LKML Archive on lore.kernel.org
 help / color / Atom feed
From: David Hildenbrand <david@redhat.com>
To: Dan Williams <dan.j.williams@intel.com>,
	alexander.h.duyck@linux.intel.com
Cc: "Barret Rhoden" <brho@google.com>,
	"Paolo Bonzini" <pbonzini@redhat.com>,
	"Zhang Yi" <yi.z.zhang@linux.intel.com>,
	"KVM list" <kvm@vger.kernel.org>,
	linux-nvdimm <linux-nvdimm@lists.01.org>,
	"Linux Kernel Mailing List" <linux-kernel@vger.kernel.org>,
	"Linux MM" <linux-mm@kvack.org>,
	"Dave Jiang" <dave.jiang@intel.com>,
	"Zhang, Yu C" <yu.c.zhang@intel.com>,
	"Pankaj Gupta" <pagupta@redhat.com>, "Jan Kara" <jack@suse.cz>,
	"Christoph Hellwig" <hch@lst.de>,
	rkrcmar@redhat.com, "Jérôme Glisse" <jglisse@redhat.com>
Subject: Re: [PATCH RFC 2/3] mm: Add support for exposing if dev_pagemap supports refcount pinning
Date: Wed, 5 Dec 2018 09:13:47 +0100
Message-ID: <ee8cc068-903c-d87e-f418-ade46786249e@redhat.com> (raw)

▸ **PROVIDED INFORMATION**:
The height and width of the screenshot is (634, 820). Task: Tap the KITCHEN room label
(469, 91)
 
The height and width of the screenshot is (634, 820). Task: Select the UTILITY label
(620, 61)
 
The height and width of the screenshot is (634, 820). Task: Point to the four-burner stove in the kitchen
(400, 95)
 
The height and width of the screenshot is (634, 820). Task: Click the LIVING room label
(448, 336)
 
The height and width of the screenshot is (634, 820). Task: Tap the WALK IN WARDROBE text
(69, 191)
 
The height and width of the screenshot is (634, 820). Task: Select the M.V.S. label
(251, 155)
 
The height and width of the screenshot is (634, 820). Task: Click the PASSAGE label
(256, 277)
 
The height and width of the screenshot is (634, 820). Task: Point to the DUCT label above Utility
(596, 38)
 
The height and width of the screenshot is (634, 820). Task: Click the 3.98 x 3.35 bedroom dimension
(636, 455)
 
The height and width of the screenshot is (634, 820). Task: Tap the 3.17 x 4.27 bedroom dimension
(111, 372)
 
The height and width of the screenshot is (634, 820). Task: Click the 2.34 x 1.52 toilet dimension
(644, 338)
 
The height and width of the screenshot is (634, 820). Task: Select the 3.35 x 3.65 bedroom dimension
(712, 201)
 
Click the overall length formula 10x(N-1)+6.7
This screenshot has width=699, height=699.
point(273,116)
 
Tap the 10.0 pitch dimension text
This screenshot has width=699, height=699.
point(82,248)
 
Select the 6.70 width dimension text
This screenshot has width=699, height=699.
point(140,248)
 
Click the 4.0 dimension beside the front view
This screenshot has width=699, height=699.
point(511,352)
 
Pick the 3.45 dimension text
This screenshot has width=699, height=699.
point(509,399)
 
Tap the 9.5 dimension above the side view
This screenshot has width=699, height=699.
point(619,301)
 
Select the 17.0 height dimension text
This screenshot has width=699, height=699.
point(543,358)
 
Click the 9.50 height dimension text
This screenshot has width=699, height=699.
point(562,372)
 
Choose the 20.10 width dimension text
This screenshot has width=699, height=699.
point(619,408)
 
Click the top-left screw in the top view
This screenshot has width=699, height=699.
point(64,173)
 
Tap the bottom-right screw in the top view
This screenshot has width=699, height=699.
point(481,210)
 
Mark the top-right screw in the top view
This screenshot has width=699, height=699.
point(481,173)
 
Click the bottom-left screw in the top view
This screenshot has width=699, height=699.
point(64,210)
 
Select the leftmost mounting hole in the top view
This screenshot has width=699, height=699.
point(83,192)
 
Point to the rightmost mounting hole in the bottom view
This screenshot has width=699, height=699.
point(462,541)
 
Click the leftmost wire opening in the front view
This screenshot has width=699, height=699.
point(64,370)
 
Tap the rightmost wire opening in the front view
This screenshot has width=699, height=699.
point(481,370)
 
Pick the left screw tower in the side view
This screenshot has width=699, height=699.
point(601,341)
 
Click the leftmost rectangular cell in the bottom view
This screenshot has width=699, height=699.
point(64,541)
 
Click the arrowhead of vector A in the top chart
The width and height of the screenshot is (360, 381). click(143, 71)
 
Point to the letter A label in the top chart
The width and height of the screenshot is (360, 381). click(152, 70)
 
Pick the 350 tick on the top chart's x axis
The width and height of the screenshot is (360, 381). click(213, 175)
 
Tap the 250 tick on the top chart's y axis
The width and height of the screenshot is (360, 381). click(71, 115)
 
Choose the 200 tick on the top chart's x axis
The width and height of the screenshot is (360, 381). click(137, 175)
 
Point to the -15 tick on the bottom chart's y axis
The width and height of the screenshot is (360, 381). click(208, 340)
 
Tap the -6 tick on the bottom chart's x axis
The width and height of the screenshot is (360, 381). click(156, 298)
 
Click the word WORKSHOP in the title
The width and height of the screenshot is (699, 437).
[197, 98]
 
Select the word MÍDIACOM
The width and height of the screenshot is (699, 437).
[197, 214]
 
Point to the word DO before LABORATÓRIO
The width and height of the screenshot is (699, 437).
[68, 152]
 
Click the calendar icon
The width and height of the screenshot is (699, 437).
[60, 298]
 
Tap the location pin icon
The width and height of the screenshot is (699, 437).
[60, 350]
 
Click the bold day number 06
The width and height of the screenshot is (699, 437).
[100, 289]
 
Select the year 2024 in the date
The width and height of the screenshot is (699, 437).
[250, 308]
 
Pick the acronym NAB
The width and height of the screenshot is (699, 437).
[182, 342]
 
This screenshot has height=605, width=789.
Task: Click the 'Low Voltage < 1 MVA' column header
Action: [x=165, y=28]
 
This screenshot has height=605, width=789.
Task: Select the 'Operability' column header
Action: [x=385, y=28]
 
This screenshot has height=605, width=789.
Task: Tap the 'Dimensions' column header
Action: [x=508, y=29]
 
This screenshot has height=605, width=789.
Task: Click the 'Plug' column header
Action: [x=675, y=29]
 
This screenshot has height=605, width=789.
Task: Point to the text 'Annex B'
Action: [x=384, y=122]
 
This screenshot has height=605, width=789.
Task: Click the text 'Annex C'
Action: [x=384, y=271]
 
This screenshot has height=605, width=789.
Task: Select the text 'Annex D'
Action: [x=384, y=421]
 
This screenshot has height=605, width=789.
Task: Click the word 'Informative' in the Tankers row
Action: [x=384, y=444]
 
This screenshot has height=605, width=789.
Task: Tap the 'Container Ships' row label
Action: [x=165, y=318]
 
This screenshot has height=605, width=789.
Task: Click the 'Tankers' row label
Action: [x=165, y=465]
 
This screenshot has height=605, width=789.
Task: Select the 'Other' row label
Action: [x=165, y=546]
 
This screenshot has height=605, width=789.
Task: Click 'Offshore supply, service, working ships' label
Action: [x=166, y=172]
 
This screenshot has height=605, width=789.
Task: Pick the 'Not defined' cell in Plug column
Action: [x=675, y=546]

▸ **PARTS OF THE EXERCISE**:
a: In the mailing-list message header above, what date and time does the message carry?
b: Continue the mailing-list message header above from where it stops.

▸ **ANSWER SET**:
a: Wed, 5 Dec 2018 09:13:47 +0100

b:
In-Reply-To: <CAPcyv4ix4aHyivwCiw0YNMxLjRJeqDX3x3m1q1JhyMPCEMOJtQ@mail.gmail.com>

On 05.12.18 01:26, Dan Williams wrote:
> On Tue, Dec 4, 2018 at 4:01 PM Alexander Duyck
> <alexander.h.duyck@linux.intel.com> wrote:
>>
>> On Tue, 2018-12-04 at 18:24 -0500, Barret Rhoden wrote:
>>> Hi -
>>>
>>> On 2018-12-04 at 14:51 Alexander Duyck
>>> <alexander.h.duyck@linux.intel.com> wrote:
>>>
>>> [snip]
>>>
>>>>> I think the confusion arises from the fact that there are a few MMIO
>>>>> resources with a struct page and all the rest MMIO resources without.
>>>>> The problem comes from the coarse definition of pfn_valid(), it may
>>>>> return 'true' for things that are not System-RAM, because pfn_valid()
>>>>> may be something as simplistic as a single "address < X" check. Then
>>>>> PageReserved is a fallback to clarify the pfn_valid() result. The
>>>>> typical case is that MMIO space is not caught up in this linear map
>>>>> confusion. An MMIO address may or may not have an associated 'struct
>>>>> page' and in most cases it does not.
>>>>
>>>> Okay. I think I understand this somewhat now. So the page might be
>>>> physically there, but with the reserved bit it is not supposed to be
>>>> touched.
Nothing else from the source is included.